*** Data to process Section Begins ***
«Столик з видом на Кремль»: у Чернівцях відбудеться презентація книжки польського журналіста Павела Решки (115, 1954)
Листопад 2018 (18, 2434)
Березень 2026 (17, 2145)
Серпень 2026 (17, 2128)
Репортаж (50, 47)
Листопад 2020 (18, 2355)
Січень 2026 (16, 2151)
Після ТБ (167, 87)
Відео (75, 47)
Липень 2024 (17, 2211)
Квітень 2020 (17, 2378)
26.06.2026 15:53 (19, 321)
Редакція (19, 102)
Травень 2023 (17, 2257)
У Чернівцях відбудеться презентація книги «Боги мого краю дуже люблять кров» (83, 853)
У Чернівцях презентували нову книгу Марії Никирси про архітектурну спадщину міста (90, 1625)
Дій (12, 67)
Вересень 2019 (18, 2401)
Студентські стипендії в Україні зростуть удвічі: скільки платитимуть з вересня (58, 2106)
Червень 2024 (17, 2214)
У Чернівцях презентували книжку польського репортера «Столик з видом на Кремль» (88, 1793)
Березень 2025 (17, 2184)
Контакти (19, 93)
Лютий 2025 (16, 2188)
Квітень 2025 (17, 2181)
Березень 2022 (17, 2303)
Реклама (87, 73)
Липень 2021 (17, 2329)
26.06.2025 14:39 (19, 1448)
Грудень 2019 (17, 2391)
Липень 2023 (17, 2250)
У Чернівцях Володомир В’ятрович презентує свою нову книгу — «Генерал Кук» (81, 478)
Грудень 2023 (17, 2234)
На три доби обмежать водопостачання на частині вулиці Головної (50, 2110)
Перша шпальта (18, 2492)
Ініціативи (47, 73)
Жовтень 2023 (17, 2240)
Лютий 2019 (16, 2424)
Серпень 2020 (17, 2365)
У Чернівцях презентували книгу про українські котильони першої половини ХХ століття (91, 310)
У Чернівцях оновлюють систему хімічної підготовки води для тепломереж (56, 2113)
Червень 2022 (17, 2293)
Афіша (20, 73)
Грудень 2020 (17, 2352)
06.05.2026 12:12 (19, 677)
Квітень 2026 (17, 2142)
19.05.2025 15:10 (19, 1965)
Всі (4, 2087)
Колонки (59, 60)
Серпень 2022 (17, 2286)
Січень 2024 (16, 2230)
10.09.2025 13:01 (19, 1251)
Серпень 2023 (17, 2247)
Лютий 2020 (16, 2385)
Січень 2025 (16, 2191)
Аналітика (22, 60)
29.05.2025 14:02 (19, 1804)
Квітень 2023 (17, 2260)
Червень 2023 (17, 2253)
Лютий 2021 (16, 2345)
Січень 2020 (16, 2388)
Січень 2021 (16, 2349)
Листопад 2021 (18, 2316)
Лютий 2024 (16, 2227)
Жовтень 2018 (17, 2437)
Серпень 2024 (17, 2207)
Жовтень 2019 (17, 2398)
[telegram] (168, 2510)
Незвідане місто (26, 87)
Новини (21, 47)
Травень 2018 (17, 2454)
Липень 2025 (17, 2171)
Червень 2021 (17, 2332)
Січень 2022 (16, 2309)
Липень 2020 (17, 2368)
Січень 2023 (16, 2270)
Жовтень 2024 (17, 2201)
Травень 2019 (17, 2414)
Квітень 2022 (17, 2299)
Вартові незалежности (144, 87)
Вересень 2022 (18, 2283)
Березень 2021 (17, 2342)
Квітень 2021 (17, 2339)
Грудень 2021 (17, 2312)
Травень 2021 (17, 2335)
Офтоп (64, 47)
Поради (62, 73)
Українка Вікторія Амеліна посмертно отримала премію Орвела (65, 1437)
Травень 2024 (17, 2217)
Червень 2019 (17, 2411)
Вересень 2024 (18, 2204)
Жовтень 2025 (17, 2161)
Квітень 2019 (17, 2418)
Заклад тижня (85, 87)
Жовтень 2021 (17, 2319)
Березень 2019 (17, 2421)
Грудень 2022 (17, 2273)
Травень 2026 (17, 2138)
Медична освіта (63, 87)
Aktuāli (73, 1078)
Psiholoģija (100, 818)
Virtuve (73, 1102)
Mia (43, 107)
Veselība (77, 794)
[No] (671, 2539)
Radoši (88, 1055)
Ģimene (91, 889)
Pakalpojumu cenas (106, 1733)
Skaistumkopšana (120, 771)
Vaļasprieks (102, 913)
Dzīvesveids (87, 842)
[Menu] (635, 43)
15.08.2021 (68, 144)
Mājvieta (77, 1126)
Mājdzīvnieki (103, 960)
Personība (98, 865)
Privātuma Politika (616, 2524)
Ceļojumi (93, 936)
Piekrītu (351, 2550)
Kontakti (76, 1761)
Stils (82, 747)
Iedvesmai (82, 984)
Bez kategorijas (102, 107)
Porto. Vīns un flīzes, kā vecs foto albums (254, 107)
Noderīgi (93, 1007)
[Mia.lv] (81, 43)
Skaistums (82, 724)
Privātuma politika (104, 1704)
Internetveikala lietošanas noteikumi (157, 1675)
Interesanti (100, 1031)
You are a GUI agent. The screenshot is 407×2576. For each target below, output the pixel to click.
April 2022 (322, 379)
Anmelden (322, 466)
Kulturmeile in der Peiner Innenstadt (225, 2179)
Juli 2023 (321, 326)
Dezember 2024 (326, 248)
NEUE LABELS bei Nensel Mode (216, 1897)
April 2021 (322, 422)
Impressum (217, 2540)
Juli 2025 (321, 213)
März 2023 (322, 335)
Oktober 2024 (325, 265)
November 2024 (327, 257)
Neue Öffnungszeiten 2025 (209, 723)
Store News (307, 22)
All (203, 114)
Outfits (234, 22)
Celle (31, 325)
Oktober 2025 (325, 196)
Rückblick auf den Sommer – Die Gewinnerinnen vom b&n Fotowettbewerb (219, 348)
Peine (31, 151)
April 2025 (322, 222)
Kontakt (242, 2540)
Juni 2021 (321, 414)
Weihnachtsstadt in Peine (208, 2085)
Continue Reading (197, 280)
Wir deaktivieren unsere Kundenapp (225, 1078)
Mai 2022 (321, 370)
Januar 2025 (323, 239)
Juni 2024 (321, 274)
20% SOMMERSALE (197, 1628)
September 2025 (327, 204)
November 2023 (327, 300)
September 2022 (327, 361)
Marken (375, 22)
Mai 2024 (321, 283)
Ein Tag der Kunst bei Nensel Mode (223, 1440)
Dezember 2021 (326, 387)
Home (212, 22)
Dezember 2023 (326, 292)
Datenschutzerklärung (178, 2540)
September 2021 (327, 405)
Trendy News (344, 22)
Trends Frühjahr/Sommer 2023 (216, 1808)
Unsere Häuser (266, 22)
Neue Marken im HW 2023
*** Data to process Section Ends ***
● Exercise
Print exactly the lines above, between the one holding "Липень 2024 (17, 2211)" and the one holding "26.06.2025 14:39 (19, 1448)", inclusive, and nothing besides.

● Answer section
Липень 2024 (17, 2211)
Квітень 2020 (17, 2378)
26.06.2026 15:53 (19, 321)
Редакція (19, 102)
Травень 2023 (17, 2257)
У Чернівцях відбудеться презентація книги «Боги мого краю дуже люблять кров» (83, 853)
У Чернівцях презентували нову книгу Марії Никирси про архітектурну спадщину міста (90, 1625)
Дій (12, 67)
Вересень 2019 (18, 2401)
Студентські стипендії в Україні зростуть удвічі: скільки платитимуть з вересня (58, 2106)
Червень 2024 (17, 2214)
У Чернівцях презентували книжку польського репортера «Столик з видом на Кремль» (88, 1793)
Березень 2025 (17, 2184)
Контакти (19, 93)
Лютий 2025 (16, 2188)
Квітень 2025 (17, 2181)
Березень 2022 (17, 2303)
Реклама (87, 73)
Липень 2021 (17, 2329)
26.06.2025 14:39 (19, 1448)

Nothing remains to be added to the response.